Куколки-скелетцы и другие рассказы — страница 7 из 11

- Дедушка Никита, что с тобой? Разбойники на тебя напали что ль? - спросил кучер.

- Барыня! барыня! ключ у ней возьмите! - сам не свой говорил Никита.

- Христос с тобой, дедушка!.. Это нечистый ему почудился, - говорила кухарка.

- Он нездоров, ей-Богу! Ложись, дедушка, я за тебя пойду караулить, -отозвался с печи молодой работник.

Никита ничего больше не говорил, он швырнул в  угол заступ и замок и лег на лавку, закрывшись с головой.

- И откуда это он такой замок приволок? Большущий! - говорила кухарка, подняв замок и разгляды­вая его. - Надо приказчику показать.

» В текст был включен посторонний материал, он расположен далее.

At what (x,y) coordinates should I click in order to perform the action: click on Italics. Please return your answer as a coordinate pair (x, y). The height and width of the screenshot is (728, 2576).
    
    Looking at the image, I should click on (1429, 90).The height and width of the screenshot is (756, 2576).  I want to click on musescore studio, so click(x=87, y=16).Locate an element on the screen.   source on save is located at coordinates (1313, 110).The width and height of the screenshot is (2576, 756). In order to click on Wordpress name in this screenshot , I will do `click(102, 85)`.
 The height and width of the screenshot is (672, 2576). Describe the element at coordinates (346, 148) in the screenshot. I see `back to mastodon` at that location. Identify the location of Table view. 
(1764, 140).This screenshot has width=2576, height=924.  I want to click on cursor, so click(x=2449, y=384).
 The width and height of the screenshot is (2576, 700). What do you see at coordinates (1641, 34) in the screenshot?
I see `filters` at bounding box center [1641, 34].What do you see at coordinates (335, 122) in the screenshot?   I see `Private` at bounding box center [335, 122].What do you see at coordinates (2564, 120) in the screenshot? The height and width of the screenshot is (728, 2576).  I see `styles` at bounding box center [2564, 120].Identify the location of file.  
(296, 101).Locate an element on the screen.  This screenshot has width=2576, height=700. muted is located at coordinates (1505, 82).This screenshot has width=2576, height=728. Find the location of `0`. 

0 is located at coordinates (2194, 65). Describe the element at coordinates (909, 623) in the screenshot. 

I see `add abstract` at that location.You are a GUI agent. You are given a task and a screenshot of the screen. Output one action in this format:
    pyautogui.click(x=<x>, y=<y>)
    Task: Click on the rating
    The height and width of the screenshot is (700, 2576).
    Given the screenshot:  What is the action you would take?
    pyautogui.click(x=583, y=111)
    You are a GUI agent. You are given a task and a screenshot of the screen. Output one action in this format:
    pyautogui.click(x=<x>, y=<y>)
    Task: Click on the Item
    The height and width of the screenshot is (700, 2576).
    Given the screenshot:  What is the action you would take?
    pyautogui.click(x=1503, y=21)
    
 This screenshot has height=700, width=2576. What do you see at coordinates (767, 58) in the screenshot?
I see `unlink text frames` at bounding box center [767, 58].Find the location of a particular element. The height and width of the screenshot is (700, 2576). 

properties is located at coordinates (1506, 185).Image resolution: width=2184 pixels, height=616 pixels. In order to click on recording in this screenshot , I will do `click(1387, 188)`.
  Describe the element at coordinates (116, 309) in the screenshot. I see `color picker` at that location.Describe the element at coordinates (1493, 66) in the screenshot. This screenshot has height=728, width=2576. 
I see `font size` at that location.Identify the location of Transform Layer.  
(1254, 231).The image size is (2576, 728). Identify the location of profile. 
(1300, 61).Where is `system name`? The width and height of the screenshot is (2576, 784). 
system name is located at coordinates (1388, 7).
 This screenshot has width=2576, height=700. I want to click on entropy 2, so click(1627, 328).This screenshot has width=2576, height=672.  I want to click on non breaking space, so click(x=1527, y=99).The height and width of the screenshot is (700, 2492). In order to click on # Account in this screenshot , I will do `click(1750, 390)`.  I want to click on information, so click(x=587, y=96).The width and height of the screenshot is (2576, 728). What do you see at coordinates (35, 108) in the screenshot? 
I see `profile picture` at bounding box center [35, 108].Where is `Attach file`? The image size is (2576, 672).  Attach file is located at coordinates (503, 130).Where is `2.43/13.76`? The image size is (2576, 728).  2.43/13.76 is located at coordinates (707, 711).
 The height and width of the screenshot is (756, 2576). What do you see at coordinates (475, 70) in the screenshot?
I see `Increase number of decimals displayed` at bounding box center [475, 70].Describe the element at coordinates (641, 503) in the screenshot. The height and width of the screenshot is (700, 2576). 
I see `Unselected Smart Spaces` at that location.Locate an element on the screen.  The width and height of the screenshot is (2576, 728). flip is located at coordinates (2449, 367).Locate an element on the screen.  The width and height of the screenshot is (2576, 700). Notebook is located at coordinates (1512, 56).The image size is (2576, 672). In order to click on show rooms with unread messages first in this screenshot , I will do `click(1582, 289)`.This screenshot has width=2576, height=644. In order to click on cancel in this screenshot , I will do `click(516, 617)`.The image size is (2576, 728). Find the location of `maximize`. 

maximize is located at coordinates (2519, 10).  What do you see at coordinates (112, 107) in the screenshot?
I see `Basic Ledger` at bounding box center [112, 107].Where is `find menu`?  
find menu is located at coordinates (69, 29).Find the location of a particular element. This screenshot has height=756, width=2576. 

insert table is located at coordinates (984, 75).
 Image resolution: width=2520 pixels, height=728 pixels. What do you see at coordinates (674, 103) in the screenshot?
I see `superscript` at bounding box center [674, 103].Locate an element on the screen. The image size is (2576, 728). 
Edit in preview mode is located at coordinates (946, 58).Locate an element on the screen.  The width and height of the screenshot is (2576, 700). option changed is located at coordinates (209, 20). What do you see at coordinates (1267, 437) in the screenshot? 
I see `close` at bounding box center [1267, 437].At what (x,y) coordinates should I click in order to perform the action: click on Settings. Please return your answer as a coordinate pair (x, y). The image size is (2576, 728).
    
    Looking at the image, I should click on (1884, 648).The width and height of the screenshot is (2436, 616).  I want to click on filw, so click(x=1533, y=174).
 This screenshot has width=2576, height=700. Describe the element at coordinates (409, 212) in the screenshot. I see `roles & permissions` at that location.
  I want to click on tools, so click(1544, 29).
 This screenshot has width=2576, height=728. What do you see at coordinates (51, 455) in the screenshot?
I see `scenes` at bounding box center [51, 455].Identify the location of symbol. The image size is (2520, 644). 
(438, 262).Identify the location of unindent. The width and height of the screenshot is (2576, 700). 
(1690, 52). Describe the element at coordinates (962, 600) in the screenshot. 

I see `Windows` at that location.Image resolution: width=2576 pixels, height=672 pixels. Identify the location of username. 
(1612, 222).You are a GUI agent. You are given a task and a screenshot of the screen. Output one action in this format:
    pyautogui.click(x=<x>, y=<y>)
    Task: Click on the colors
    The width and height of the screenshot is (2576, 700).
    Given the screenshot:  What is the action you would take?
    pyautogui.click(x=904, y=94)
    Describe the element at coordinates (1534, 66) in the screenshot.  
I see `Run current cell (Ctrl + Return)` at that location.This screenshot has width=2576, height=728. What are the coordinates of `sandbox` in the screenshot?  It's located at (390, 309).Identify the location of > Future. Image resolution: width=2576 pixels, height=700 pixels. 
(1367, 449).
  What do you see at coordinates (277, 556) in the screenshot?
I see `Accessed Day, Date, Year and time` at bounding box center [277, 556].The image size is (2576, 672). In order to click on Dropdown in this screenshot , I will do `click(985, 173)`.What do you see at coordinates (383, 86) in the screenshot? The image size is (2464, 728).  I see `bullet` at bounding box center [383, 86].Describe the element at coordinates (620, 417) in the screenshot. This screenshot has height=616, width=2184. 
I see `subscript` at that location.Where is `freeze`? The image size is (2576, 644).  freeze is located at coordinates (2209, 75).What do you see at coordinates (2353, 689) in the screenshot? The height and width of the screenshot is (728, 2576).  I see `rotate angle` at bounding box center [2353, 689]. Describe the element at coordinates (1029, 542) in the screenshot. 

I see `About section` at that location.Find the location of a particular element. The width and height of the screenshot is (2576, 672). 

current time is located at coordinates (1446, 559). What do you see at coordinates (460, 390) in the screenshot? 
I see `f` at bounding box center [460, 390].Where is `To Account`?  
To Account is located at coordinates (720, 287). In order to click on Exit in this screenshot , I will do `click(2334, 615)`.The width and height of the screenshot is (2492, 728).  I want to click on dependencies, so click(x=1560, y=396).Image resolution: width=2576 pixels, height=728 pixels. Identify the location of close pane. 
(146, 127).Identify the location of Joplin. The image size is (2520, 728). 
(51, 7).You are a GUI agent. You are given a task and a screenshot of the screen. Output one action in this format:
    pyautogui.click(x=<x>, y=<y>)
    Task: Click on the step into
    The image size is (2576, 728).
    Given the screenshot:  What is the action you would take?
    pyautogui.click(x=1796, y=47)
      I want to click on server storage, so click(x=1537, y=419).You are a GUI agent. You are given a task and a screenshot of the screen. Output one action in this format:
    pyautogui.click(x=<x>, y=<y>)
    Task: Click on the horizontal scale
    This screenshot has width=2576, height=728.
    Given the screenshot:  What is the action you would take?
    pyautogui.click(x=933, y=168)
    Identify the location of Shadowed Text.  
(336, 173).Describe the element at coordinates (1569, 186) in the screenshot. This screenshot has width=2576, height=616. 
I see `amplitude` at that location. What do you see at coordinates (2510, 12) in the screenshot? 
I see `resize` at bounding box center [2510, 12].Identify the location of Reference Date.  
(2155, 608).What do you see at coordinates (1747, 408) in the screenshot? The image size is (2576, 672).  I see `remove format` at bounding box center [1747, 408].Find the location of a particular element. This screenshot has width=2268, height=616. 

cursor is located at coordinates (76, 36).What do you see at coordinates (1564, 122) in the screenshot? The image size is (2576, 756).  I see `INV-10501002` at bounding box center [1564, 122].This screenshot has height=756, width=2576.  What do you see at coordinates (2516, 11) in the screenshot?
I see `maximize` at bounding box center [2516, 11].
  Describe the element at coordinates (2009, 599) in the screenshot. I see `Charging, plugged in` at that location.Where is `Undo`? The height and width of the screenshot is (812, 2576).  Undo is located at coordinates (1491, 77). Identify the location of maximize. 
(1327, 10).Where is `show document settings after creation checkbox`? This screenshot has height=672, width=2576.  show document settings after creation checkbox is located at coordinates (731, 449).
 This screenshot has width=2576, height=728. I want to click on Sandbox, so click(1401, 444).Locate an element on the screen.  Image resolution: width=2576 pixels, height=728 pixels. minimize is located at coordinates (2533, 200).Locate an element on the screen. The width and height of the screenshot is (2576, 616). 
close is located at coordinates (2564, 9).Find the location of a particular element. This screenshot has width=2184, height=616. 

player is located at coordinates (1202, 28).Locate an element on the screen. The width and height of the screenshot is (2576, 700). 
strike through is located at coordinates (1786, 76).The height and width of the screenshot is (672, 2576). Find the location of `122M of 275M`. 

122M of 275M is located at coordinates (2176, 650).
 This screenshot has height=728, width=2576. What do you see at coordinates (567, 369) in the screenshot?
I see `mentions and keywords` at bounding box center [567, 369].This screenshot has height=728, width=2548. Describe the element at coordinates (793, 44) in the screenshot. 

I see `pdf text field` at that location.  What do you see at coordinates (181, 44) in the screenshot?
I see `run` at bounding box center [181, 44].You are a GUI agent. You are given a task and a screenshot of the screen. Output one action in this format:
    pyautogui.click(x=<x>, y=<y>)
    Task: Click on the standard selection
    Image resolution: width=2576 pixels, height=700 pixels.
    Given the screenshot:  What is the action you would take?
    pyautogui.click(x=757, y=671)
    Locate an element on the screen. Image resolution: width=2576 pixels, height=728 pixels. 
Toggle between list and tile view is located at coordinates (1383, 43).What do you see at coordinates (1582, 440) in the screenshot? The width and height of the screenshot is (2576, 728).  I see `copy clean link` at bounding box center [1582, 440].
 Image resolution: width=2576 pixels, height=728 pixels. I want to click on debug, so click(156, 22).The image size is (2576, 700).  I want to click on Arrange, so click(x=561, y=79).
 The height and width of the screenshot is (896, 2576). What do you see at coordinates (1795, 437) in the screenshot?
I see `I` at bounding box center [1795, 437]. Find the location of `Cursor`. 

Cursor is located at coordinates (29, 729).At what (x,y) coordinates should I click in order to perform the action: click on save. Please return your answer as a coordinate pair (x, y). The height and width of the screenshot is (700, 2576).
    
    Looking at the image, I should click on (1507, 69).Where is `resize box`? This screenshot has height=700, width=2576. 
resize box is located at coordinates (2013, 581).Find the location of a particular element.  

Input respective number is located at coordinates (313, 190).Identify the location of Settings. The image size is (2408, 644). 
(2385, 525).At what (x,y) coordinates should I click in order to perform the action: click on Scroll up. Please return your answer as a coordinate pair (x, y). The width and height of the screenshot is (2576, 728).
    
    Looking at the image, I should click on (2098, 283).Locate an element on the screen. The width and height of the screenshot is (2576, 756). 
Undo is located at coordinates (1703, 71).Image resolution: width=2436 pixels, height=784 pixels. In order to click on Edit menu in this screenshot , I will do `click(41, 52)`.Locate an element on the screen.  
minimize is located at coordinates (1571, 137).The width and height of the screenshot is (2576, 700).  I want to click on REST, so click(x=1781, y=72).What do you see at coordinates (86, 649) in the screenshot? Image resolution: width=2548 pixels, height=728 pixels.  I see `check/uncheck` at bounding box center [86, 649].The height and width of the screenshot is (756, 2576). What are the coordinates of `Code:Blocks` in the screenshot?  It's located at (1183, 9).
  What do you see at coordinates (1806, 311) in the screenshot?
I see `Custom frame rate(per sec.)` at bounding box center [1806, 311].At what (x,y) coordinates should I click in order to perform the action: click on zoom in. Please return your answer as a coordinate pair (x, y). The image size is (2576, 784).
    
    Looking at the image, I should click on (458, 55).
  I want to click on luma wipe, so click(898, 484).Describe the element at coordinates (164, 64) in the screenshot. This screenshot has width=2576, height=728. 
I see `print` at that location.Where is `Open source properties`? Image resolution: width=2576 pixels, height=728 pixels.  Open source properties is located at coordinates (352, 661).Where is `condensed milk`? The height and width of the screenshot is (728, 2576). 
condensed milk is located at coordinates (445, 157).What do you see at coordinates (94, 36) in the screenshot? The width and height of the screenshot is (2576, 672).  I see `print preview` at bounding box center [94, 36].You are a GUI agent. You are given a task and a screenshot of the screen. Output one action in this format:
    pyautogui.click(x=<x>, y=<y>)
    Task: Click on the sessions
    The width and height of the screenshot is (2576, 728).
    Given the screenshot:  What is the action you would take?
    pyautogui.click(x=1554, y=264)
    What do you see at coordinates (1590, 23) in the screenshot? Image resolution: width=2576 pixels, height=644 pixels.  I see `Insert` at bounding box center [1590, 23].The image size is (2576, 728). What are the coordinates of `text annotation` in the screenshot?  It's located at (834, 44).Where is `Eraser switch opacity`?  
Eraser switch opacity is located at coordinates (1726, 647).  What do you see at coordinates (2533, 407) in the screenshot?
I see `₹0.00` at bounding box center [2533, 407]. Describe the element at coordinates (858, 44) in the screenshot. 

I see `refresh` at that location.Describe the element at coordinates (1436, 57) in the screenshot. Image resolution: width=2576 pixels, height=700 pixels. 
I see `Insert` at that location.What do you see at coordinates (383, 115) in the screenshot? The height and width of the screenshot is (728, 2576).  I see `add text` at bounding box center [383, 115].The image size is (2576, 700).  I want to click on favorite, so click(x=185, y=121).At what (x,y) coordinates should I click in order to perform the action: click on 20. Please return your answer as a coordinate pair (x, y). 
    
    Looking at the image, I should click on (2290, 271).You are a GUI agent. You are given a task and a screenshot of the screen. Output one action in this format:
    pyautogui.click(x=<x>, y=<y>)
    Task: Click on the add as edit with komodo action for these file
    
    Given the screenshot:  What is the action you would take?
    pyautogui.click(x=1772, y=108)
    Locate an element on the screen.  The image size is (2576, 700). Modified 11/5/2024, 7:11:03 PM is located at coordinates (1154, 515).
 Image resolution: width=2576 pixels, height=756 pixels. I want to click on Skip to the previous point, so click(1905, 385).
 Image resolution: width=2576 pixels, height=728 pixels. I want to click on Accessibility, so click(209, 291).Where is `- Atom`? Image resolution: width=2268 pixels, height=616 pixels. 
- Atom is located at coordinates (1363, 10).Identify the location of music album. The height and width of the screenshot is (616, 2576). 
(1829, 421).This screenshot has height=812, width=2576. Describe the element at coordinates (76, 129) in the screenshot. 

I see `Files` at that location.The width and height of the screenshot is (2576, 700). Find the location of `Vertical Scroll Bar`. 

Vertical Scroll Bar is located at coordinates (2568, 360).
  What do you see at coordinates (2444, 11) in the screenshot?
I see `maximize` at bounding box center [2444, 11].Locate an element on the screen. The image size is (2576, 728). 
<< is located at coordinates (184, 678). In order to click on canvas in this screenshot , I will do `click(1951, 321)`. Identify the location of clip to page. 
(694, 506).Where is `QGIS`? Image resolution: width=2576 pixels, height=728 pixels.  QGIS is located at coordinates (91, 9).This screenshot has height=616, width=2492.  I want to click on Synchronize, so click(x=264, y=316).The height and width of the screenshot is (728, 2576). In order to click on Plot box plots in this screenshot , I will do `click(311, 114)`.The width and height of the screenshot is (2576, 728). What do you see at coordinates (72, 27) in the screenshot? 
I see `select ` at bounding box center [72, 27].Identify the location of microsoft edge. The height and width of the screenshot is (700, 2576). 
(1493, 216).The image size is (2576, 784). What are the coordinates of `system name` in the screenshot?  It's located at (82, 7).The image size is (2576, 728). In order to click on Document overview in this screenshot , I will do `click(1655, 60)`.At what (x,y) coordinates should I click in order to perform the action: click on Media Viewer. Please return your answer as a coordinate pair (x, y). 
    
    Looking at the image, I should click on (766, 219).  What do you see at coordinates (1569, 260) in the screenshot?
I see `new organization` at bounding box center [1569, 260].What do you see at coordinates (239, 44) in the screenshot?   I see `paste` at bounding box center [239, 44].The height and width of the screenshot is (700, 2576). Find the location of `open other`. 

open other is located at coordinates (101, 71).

Никита бредил всю ночь. У него сделался жар. То мерещилась ему барыня с ключом, то он молился и просил Бога простить его грехи, то покупал каких-то коров и лошадей. У него сделалась горячка, и он долго прохворал.

Когда дедушка Никита оправился от болезни, то со­брался на богомолье и ушел странствовать. Домой он больше не возвращался, и так никто никогда и не узнал, почему дедушка Никита захворал и почему так неожи­данно, выпросившись у господ на богомолье, остался навсегда жить в монастыре.



III.


Весной приехал Федя в Елисаветино, и ему сказали, что дед Никита ушел и что в ту ночь, как ему заболеть, он принес какой-то замок, который и показали Феде. Федя узнал замок и понял, что хотел сделать Никита, и как страшно он за то пострадал. Теперь один только Федя знал, где находится клад. И Федя ни за что не сказал бы никому, где зарыт клад, потому что он боялся, что кто-нибудь, как Ни­кита, захочет его украсть.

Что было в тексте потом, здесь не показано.